MATERIAL FOR THIS TASK: Begin
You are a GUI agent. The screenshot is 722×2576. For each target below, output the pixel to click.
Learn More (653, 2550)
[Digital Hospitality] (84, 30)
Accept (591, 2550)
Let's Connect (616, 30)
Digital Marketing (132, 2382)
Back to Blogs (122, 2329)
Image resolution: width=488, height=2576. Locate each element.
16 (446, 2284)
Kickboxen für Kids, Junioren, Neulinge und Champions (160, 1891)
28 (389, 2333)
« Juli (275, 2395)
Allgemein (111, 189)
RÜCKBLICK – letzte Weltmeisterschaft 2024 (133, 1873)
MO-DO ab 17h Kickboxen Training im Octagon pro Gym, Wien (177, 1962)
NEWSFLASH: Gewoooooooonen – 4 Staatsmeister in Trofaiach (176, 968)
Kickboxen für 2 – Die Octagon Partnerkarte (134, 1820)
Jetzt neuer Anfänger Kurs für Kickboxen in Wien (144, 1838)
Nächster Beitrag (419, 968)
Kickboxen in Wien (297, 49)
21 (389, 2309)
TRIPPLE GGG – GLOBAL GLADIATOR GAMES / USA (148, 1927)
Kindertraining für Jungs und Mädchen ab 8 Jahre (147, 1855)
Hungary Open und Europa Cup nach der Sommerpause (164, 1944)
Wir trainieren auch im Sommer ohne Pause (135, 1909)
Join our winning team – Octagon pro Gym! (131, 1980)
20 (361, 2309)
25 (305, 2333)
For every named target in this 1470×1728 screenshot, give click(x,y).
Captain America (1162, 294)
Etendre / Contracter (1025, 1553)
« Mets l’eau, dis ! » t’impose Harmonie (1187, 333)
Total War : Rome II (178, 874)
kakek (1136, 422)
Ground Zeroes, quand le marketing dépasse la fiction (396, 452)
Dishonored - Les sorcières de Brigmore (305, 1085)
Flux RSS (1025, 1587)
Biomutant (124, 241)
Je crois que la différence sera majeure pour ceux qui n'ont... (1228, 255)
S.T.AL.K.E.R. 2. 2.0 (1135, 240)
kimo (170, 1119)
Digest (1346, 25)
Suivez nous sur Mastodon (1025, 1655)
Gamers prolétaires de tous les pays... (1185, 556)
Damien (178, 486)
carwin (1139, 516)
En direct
MATERIAL FOR THIS TASK: End
Within the lines above, find those holding the word "click" and copy them.

You are a GUI agent. The screenshot is 722×2576. For each target below, output the pixel to click.
For every named target in this 1470×1728 screenshot, give click(x,y).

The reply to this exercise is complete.